Filtering the records below, copy only those lines that include the word "computer".

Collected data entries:
■ ■ ■ ■ ■

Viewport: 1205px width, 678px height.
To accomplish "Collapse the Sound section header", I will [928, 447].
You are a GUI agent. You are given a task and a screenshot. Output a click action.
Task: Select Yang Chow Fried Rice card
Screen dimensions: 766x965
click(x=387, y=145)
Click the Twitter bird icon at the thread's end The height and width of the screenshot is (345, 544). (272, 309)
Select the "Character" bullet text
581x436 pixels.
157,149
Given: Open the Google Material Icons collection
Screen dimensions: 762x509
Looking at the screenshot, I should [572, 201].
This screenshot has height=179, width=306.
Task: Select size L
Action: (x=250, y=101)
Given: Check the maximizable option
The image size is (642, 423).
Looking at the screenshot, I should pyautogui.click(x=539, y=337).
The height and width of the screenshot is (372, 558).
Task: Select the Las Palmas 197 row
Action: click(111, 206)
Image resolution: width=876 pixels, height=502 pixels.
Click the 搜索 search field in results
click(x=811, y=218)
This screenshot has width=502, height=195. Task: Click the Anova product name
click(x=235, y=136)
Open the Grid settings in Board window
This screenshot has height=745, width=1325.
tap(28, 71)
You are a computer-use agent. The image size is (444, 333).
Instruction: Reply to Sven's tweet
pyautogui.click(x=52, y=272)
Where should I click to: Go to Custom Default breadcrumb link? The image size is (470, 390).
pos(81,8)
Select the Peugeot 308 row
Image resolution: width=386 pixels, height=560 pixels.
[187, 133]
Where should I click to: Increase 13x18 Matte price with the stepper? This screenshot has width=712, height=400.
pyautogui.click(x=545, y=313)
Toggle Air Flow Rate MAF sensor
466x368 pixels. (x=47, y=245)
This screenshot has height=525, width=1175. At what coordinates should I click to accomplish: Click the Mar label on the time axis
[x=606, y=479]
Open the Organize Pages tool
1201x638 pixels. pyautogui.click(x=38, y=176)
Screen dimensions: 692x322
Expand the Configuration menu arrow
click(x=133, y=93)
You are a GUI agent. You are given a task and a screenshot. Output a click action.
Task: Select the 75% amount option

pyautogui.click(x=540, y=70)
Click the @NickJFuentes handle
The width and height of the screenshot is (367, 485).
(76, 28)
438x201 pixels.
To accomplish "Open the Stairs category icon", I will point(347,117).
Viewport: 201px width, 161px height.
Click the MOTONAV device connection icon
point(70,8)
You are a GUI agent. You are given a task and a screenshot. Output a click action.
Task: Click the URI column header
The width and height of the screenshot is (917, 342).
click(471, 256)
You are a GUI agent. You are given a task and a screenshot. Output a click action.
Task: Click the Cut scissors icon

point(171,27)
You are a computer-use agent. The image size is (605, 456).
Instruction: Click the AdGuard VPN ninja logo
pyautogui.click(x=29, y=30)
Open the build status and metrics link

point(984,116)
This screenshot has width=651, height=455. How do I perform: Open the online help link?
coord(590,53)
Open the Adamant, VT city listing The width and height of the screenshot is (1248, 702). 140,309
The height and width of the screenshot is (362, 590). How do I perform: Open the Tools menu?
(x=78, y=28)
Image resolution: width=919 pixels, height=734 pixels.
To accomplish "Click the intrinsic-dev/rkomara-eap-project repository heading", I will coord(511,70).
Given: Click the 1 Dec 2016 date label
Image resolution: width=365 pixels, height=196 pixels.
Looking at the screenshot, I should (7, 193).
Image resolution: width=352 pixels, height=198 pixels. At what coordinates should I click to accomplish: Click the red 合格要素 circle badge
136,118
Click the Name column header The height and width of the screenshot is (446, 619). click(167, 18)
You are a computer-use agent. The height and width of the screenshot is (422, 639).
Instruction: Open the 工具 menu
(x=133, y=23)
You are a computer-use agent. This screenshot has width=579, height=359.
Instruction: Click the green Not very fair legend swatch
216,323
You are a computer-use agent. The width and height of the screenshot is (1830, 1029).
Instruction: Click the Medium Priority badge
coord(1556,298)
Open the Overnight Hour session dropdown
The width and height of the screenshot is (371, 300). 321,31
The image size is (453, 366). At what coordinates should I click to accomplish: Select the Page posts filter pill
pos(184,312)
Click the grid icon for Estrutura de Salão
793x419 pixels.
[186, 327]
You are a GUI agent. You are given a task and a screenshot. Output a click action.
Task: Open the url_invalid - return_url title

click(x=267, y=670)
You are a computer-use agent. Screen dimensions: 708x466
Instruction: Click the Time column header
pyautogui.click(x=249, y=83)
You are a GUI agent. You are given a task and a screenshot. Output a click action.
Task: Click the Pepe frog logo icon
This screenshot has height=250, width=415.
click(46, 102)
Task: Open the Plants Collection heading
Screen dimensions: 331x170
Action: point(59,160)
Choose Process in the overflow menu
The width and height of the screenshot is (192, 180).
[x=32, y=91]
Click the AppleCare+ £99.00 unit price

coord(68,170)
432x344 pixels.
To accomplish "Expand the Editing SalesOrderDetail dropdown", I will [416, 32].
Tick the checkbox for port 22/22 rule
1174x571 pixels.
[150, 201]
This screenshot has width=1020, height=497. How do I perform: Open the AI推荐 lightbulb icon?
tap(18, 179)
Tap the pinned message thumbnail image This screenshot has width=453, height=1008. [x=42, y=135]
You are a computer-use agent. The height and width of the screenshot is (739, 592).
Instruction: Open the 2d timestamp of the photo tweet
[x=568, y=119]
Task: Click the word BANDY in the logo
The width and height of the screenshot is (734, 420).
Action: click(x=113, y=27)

■ ■ ■ ■ ■

### Task result:
You are a computer-use agent. The image size is (444, 333).
You are a computer-use agent. The image size is (605, 456).
You are a computer-use agent. The height and width of the screenshot is (422, 639).
You are a computer-use agent. This screenshot has width=579, height=359.
You are a computer-use agent. The width and height of the screenshot is (1830, 1029).
You are a computer-use agent. Screen dimensions: 708x466
You are a computer-use agent. The height and width of the screenshot is (739, 592).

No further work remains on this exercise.